Have your musical tastes left you unable to interact with your family? Do people tell you that it sounds like you just strung together an unintelligible series of words when you describe what genre of music you’re listening to? Do you need a really, really chill deep house album composed on various FM synths by one of the best musicians in our circles who thinks he can hide by using a pen name? Then congrats, because ‘Coastal Breese’ by Local T under the new Pen Name label is exactly what you need to kick your warmer months off right.
Tom Sherlock, better known as Henry Homesweet, 2A0X or a dozen other aliases has been releasing new music under the Pen Name label now every other month or so this year. Each of these releases so far has been somewhat of a departure from his normal upbeat dancey style, focusing on more ambient, long form mixes. ‘Coastal Breeze,’ however, lands somewhere inbetween, as each of these seven tracks (or eight, if you’re one of us lucky 30 who got the cassette) blends calm beats with steady percussion and methodical, predictable loops. This is not an album that asks you to do a lot of mental gymnastics to appreciate it. This is not this year’s fifty-seven minute prog mega album that will send you into a Venture Brothers-esque spirit journey. What it is is a half hour of pure, distilled relaxation presented in an easily consumable package. Kick back and relax, my dudes.
What better way to start off an album that advertises itself as being full of FM synth jams as with those clear synthesized bell tones that are so emblematic of those synths as a whole? This one’s got some stuff going on deep down in the bass, so I’d recommend some good headphones, or, better yet, a very bass-y waterproof Bluetooth speaker so you can bump this at the pool like God intended.
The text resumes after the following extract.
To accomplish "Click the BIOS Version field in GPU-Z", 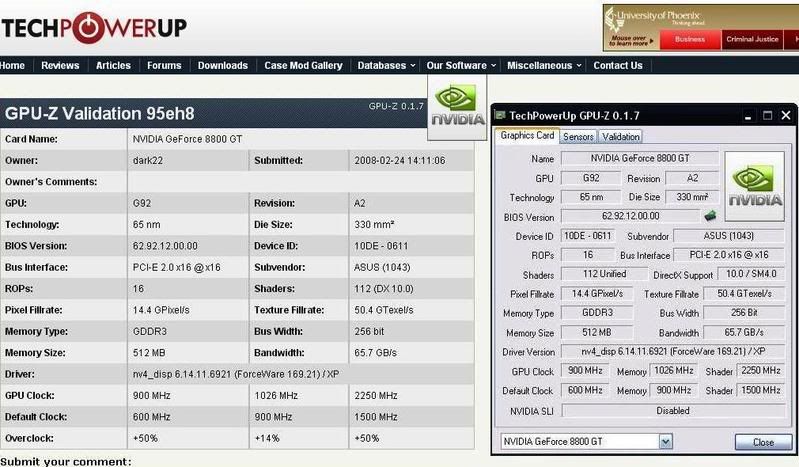I will pos(629,215).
If there’s one thing I love more than tight percussion it’s synthesized brass. As a brass player myself, I’ve always been fascinated with artificial brass voicing, and ‘What Ya Doin’ makes very good use of some very stacatto faux trumpet as well as some interesting use of echoey releases as a counterpoint. Aurally, it’s an interesting point-counterpoint that makes it feel like the song is fading away from you as you listen to it while still staying at the same auditory intensity.
‘Suffolk Riviera’ has one of the most complicated percussion parts of the entire album which immediately makes it stand out. As most of the tracks on the album are just a series of loops all the way down, this one sticking out both as a more melodic piece and the varied drums make for a very nice wake-up call in an otherwise pensive experience.
I don’t want to color your own experiences with this album too much by going into the nitty gritty on every track. Clocking in at just south of a half an hour, this is basically an ice cream cone for your ears – a quick, tasty treat that won’t leave you overwhelmed and groggy but is a nice once-in-a-while diversion to share with your friends. And hey, if you’re in the UK, why not pop down to Felixstowe and take a walk down the streets that so clearly inspired this album? Maybe grab some Peter’s Ice Cream and take a walk down the pier and see the sights?